BENEDITO CALUNGA, Jorge de Lima - análise do poema


 BENEDITO CALUNGA, Jorge de Lima


Benedito calunga
Calunga-ê
Não pertence ao papo –fumo,
Nem ao quibungo,
Nem ao pé de garrafa,
Nem ao minhocão.

Benedito Calunga
Calunga-ê
Não pertence a nenhuma ocaia a nenhum tati,
Nem mesmo a Iemanjá,
Nem mesmo a Iemanjá.

Benedito Calunga
Calunga-ê
Não pertence ao Senhor
Que o lanhou de surra
E o marcou com ferro de gado
E o prendeu com lubambo nos pés.

Benedito Calunga
Pertence ao banzo
Que o libertou,
Pertence ao banzo
Que o amuxilou,
Que o alforriou
Para sempre
Em Xangô
Hum-Hum.

SOBRE O TÍTULO, TEMOS:

SÃO BENEDITO: CONHECIDO TAMBÉM COMO BENEDITO, O NEGRO OU BENEDITO, O AFRICANO É UM SANTO CATÓLICO QUE, SEGUNDO ALGUMAS VERSÕES DE SUA HISTÓRIA, NASCEU NA SICÍLIA, SUL DA ITÁLIA, EM 1524, NO SEIO DE FAMÍLIA POBRE E ERA DESCENDENTE DE ESCRAVOS ORIUNDOS DA ETIÓPIA.

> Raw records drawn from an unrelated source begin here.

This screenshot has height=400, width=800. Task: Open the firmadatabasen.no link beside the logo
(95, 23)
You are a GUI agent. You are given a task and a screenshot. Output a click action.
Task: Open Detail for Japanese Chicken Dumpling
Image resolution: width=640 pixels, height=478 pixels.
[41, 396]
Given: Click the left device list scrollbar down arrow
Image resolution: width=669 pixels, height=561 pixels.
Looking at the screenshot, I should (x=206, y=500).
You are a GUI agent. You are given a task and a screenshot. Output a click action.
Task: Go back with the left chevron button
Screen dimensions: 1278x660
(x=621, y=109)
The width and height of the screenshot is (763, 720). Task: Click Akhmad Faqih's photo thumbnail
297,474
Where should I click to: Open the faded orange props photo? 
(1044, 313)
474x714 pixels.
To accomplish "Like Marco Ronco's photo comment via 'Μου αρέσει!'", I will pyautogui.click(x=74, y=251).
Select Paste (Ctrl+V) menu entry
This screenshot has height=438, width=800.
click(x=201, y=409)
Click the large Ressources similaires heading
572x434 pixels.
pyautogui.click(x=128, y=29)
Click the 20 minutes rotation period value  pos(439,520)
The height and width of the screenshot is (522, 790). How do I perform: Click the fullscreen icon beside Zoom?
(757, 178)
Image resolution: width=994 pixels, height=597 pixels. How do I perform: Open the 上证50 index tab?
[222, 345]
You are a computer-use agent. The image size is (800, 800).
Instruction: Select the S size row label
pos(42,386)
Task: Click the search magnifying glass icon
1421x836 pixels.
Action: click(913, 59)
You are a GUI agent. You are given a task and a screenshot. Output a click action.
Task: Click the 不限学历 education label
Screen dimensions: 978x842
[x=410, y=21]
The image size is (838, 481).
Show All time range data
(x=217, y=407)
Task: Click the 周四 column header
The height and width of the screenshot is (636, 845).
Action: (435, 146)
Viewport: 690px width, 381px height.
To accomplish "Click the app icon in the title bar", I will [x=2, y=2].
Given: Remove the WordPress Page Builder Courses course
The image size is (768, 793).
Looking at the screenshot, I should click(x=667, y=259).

OUTRAS VERSÕES DIZEM QUE ELE ERA UM ESCRAVO CAPTURADO NO NORTE DA ÁFRICA, O QUE ERA MUITO COMUM NO SUL DA ITÁLIA NESTA ÉPOCA. NESTE CASO, ELE SERIA DE ORIGEM MOURA, E NÃO ETÍOPE. DE QUALQUER MODO, TODOS CONTAM QUE ELE TINHA O APELIDO DE “MOURO” PELA COR DE SUA PELE.

BENEDITO: HOMEM BENDITO E BENTO COMO O SANTO LENDÁRIO, PADRINHO CELESTE DE BATISMO DE TANTOS E TANTOS CATIVOS E SEUS DESCENDENTES.

CALUNGA: PALAVRA DE VÁRIAS DENOTAÇÕES, AQUI PROVAVELMENTE DESIGNANDO O NEGRO POBRE, O FIEL SEM EIRA NEM BEIRA, EM GERAL, PERTENCENTE À FALANGE DE IEMANJÁ (CALUNGA TAMBÉM SIGNIFICA “MAR”).

NO POEMA, A FIGURA DE BENEDITO CALUNGA REMETE AO CATIVO SEM AMPARO, FOI SEVICIADO PELO SENHOR BRANCO QUE O FERROU COMO GADO E O ATOU AO LUMBAMBO.

 SIGNIFICAMENTE, O CALUNGA BENEDITO NÃO SE ENTREGOU À SEDUTORA IEMANJÁ, MAS TÃO SOMENTE A XANGÔ, REI POTENTE DE RAIOS E TEMPESTADES, CUJO BANZO (MAIS QUE TRISTEZA, PAIXÃO) O ALFORRIOU PARA SEMPRE.

 

NA POESIA “BENEDITO CALUNGA” ENCONTRAMOS UM VOCABULÁRIO AFRICANO PRÓPRIO NAS PALAVRAS COMO “LUBAMBO”, “BANZO”, “QUIBUMBO”.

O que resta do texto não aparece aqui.